_Assignment_. Copy out exactly, from the entries that follow, the line holding "Click the 'Single Language' label text", the line holding "This screenshot has width=293, height=211.", and all lines between them, but no pictures.

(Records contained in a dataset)
* * *

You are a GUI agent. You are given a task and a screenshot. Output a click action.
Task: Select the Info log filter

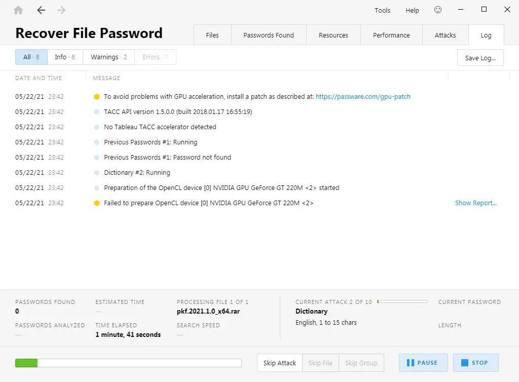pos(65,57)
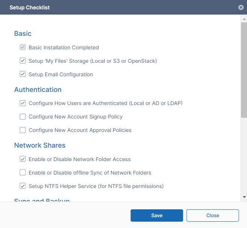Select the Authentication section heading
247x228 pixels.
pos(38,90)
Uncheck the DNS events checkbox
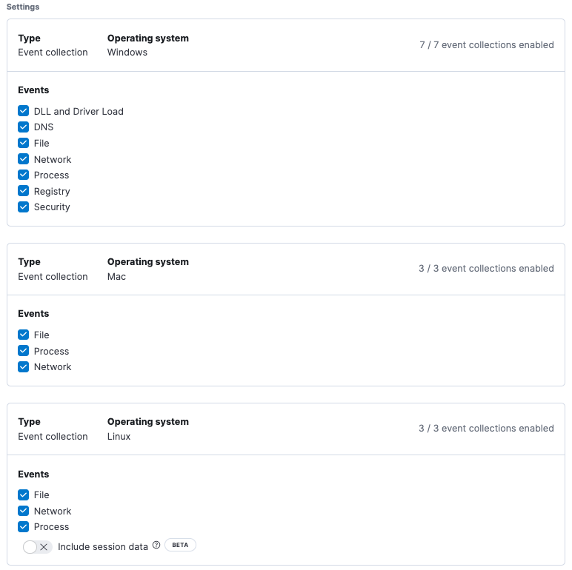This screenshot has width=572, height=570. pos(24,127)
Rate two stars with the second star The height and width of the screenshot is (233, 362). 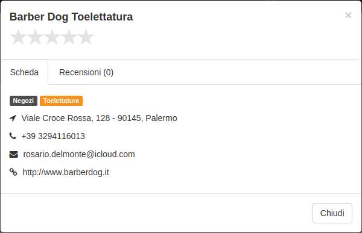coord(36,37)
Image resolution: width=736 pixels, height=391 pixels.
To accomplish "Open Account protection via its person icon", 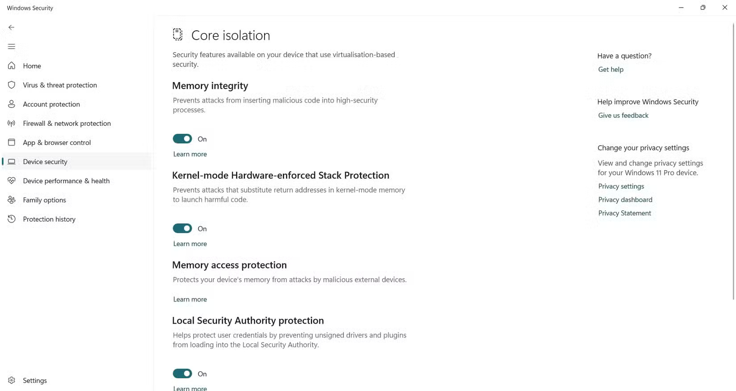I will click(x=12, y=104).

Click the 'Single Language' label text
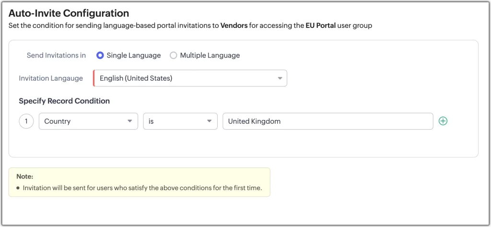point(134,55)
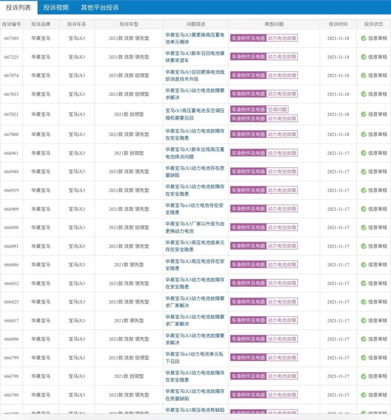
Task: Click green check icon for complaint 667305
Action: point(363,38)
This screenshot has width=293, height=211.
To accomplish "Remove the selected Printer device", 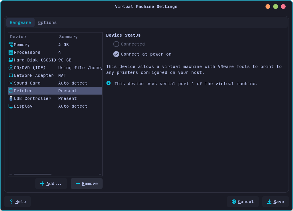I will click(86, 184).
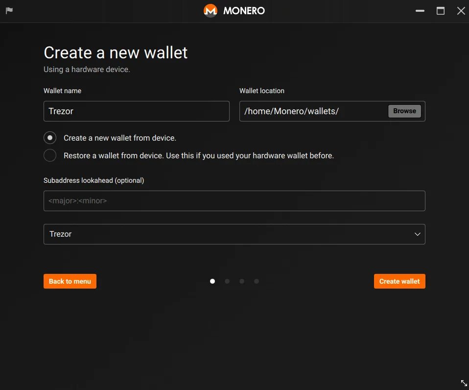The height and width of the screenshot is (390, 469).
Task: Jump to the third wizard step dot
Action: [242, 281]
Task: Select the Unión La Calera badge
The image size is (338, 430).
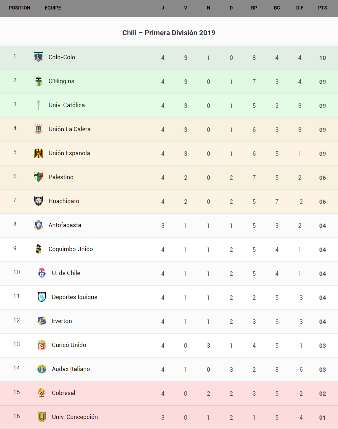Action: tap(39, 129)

* * *

_Response area_.
Click the 'Single Language' label text
point(134,55)
Task: Click green check icon for complaint 667305
Action: point(363,38)
This screenshot has width=293, height=211.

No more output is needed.